***** Data for this task

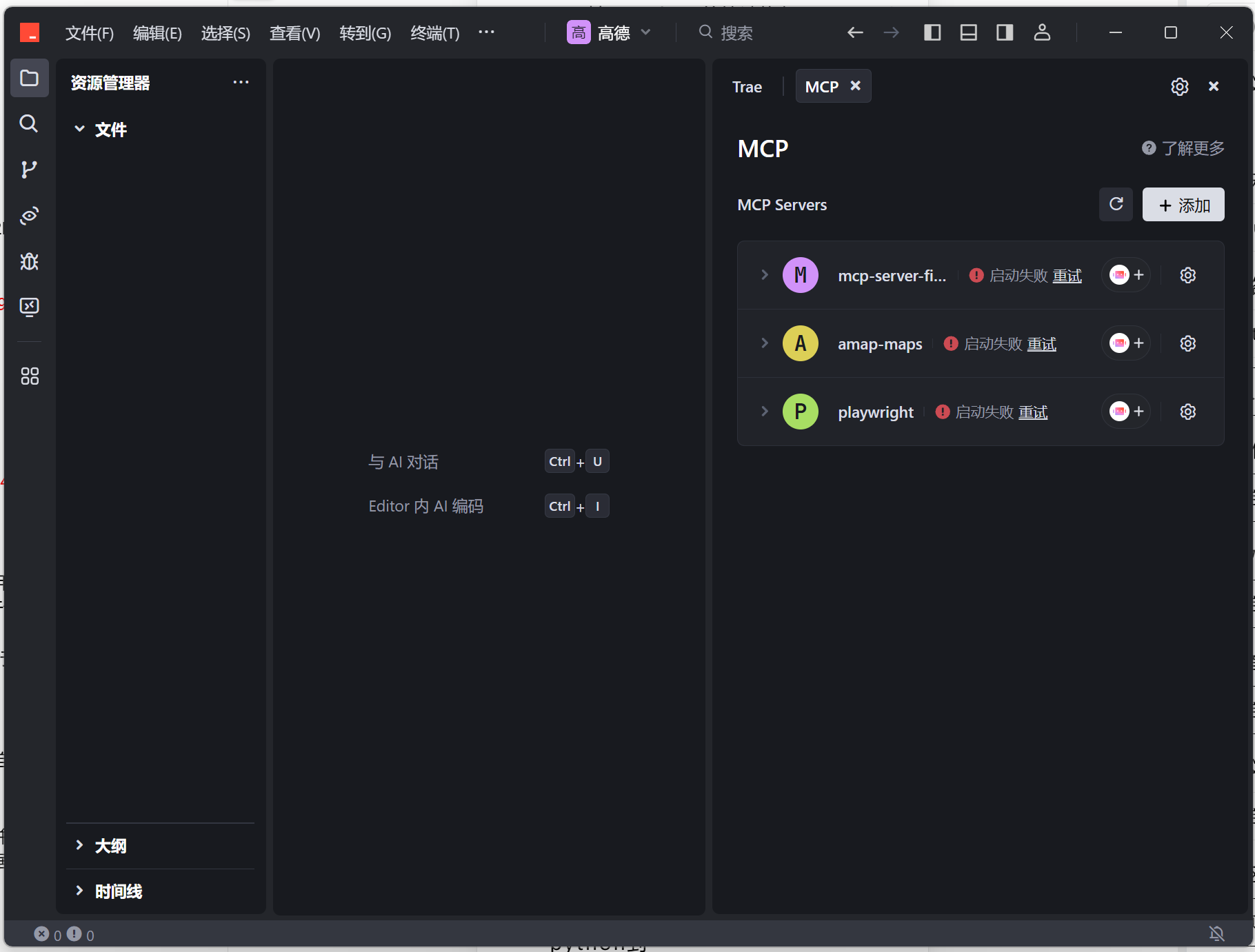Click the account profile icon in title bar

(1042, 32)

**********
***** Data for this task

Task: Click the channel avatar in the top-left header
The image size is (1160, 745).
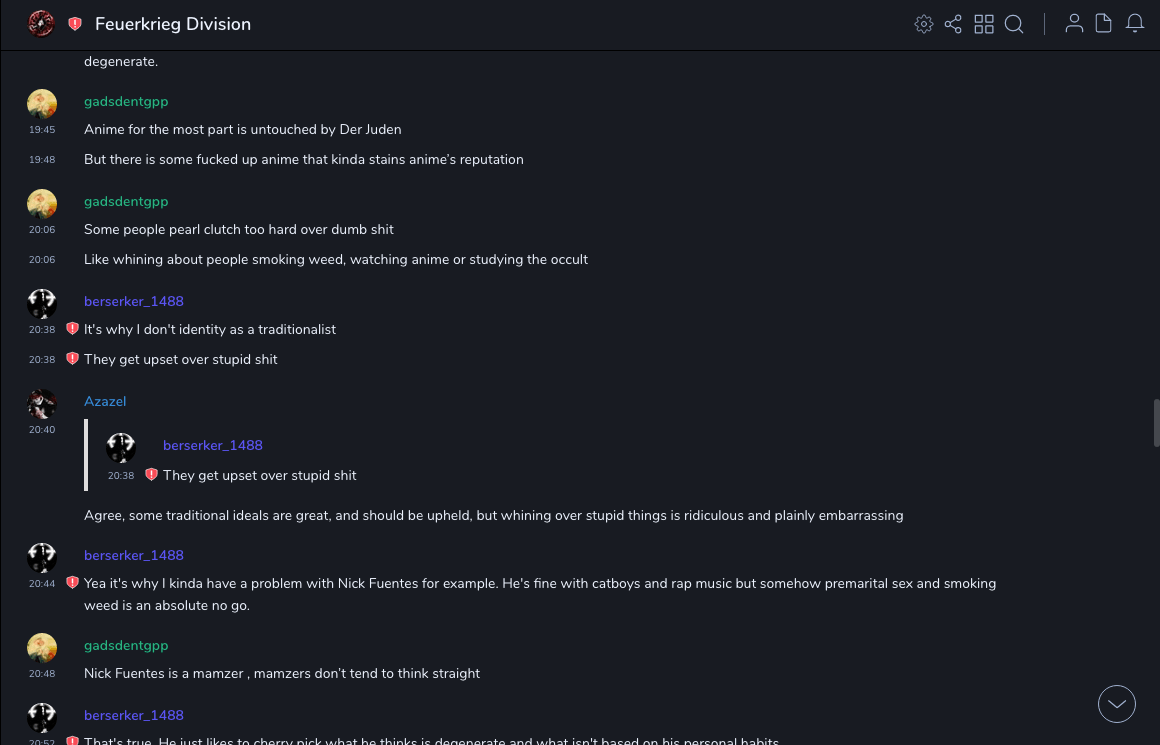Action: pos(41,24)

**********
***** Data for this task

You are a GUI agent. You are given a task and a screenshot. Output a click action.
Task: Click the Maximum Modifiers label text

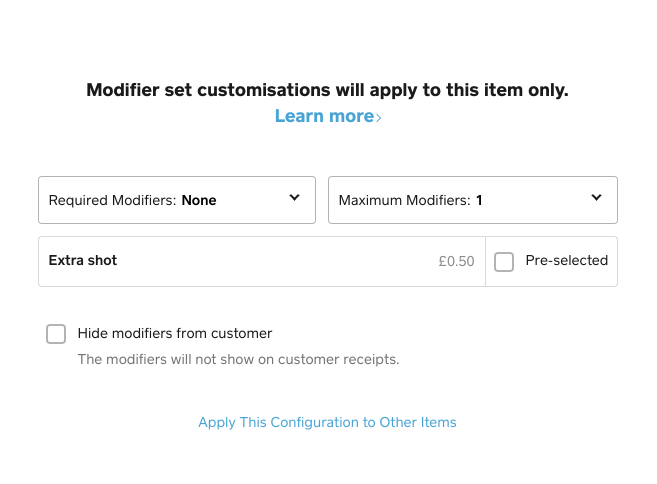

**********

Given problem. Copy the entries from the line with "You are a GUI" up to and including the line with "Task: Click the Maximum Modifiers label text", swapping "label" for "caption" and leaving everything else as it is.

Task answer.
You are a GUI agent. You are given a task and a screenshot. Output a click action.
Task: Click the Maximum Modifiers caption text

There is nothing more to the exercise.